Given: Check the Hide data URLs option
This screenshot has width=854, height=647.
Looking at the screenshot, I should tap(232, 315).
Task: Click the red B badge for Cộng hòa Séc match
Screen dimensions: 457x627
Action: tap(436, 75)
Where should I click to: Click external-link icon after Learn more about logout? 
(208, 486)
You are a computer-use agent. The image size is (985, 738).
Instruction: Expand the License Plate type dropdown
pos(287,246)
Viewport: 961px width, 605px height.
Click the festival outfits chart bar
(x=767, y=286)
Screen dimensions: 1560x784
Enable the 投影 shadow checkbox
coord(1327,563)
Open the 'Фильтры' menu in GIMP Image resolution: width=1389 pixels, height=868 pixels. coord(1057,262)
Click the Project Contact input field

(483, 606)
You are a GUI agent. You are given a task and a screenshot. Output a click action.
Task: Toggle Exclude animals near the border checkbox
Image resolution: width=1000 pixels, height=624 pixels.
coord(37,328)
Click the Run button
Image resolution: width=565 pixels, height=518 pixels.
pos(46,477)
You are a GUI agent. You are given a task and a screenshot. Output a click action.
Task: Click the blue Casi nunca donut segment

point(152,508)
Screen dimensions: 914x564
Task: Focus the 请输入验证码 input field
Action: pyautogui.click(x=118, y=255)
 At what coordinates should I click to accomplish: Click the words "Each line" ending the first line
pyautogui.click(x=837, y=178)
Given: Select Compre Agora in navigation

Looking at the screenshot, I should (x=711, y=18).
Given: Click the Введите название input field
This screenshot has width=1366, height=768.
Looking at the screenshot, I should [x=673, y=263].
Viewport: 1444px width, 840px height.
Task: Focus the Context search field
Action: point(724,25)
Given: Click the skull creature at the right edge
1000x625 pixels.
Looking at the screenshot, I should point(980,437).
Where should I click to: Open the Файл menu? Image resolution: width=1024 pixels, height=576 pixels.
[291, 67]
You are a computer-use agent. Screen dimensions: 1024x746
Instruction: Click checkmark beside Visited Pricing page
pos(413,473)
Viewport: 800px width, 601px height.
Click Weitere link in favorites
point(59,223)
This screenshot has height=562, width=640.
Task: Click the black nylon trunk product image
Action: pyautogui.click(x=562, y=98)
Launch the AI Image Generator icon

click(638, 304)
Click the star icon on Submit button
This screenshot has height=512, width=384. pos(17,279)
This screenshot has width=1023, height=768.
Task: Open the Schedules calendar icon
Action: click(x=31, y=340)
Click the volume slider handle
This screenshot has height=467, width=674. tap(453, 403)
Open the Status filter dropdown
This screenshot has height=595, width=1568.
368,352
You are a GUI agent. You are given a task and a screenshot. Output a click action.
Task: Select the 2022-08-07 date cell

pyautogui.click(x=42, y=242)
------------------------
Starting at the line that contains "Instruction: Click checkmark" and ending at the last line of the data, repeat each line exactly; include nothing else.

EXERCISE RESPONSE –
Instruction: Click checkmark beside Visited Pricing page
pos(413,473)
Viewport: 800px width, 601px height.
Click Weitere link in favorites
point(59,223)
This screenshot has height=562, width=640.
Task: Click the black nylon trunk product image
Action: pyautogui.click(x=562, y=98)
Launch the AI Image Generator icon

click(638, 304)
Click the star icon on Submit button
This screenshot has height=512, width=384. pos(17,279)
This screenshot has width=1023, height=768.
Task: Open the Schedules calendar icon
Action: click(x=31, y=340)
Click the volume slider handle
This screenshot has height=467, width=674. tap(453, 403)
Open the Status filter dropdown
This screenshot has height=595, width=1568.
368,352
You are a GUI agent. You are given a task and a screenshot. Output a click action.
Task: Select the 2022-08-07 date cell

pyautogui.click(x=42, y=242)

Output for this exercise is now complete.